Barrister Julian Burnside, who has been visiting Julian Assange in the Ecuadorean embassy, also rejected Mr Abbott's claims.

"In the two years since the cables were released, and re-published by the press around the world, I've not heard any plausible report that the national security of any country has been impacted by that release. But in addition to that, if Mr Abbott is concerned about threats to national security, he should reflect on the fact that he was part of the government that took Australia into an illegal war in Iraq. And I would have thought that had much greater impact on our national security than anything WikiLeaks has done."

Mr Burnside dismissed Mr Abbott's caution about interfering with extradition processes in other countries.

"I think it misses a main point.
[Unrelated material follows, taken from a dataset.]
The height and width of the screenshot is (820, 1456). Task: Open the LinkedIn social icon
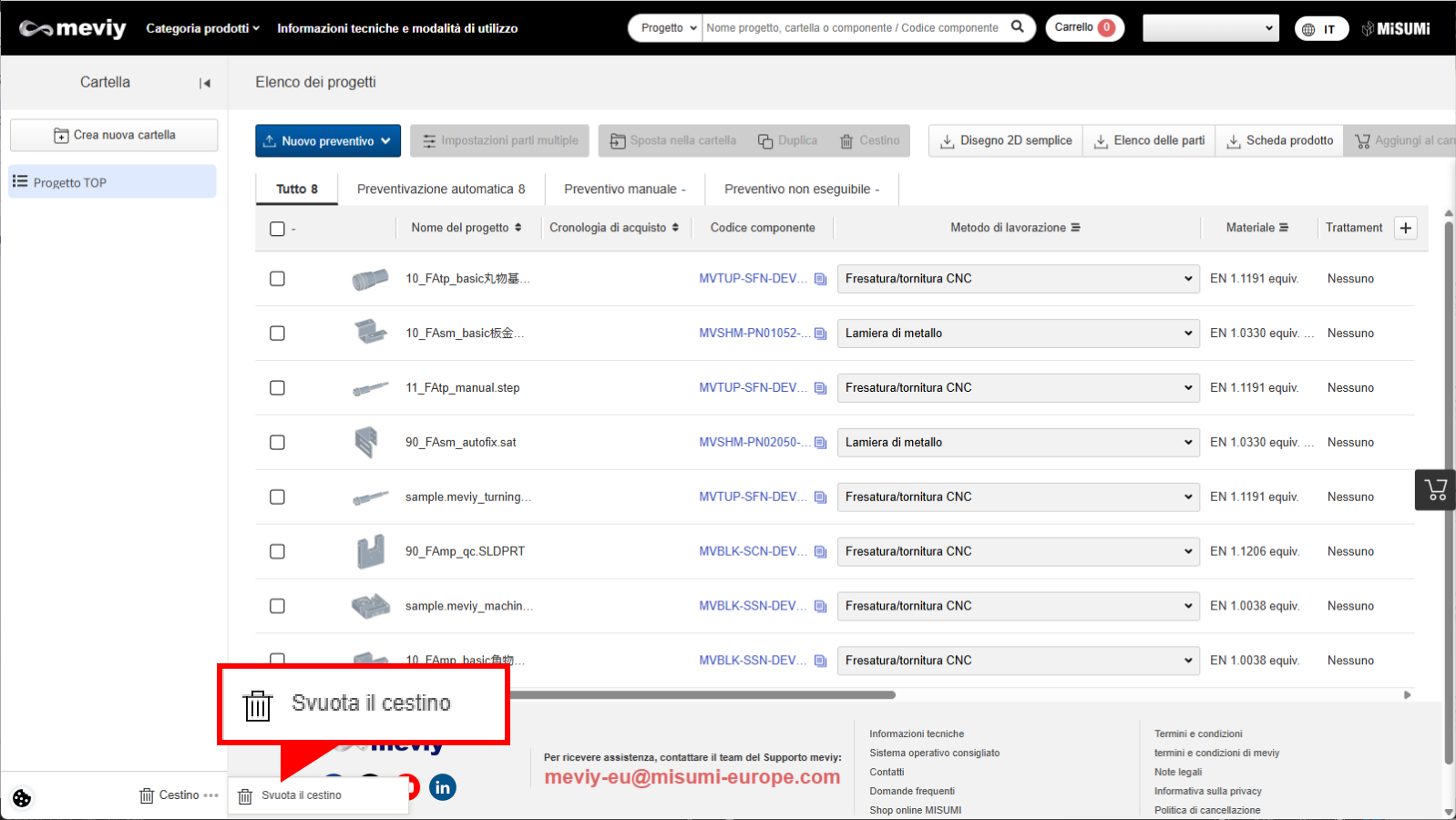point(443,787)
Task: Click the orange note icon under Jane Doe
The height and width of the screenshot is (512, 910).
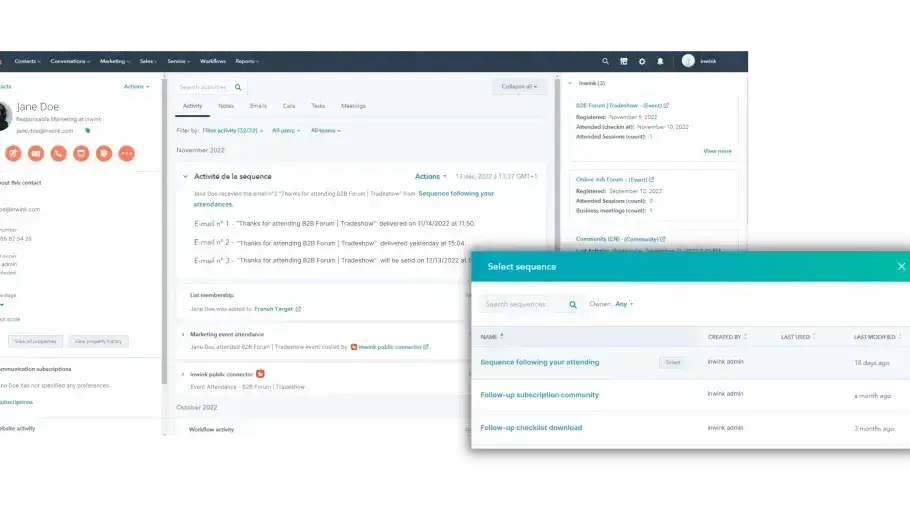Action: 13,153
The concern about Assange being sent to Sweden is that Sweden and America have got a witness lending program, by which a prisoner can be transferred informally between those two jurisdictions, bypassing the formal extradition processes. What Assange is particularly concerned about is that if ever he gets into the custody of the Swedes, the Americans will ask them to lend him to America, and once he gets into America of course he is likely to suffer the same sort of fate that Bradley Manning has suffered."

"Now Manning, who is alleged to have originally obtained the documents that were published on WikiLeaks, has been held in dreadful conditions for two years by the Americans. He's been held naked in his cell, ostensibly for his own protection, and during that time apparently they have tried to get him to implicate Assange in the original obtaining of the documents. Assange has not been implicated in that."

"And so far as saying that it's a criminal offence for WikiLeaks to have published those documents, the fact is that the mainstream press around the world published the same documents. And there's no suggestion that the proprietors of the mainstream press around the world have committed any offence."

Christine Assange claims both major Australian political parties are ignoring the facts.

"This is the problem that I've got with this commentary all along, is that neither Gillard, Abbott, or the appointed henchmen Carr and Roxon are telling the people the facts. And there's fact after fact after fact that indicates that this is nothing more than a political persecution to silence the truth. And what does the Australian government do - all except the Greens - is aid and abet that political persecution."

Mrs Assange also revealed the cost this prolonged lack of Australian government support is taking on her personally.

"I live with terror," she said. "Absolute terror. Nightmares all night."

"I've had to rise to the occasion. I am not a public person, I'm actually quite a shy person, personally, so this has been very difficult for me, to do this. And I wish he'd never done it, as a mother, to be frank.

"But as a citizen, I am so proud of him. I am so proud of WikiLeaks, and that courageous little team of half a dozen people."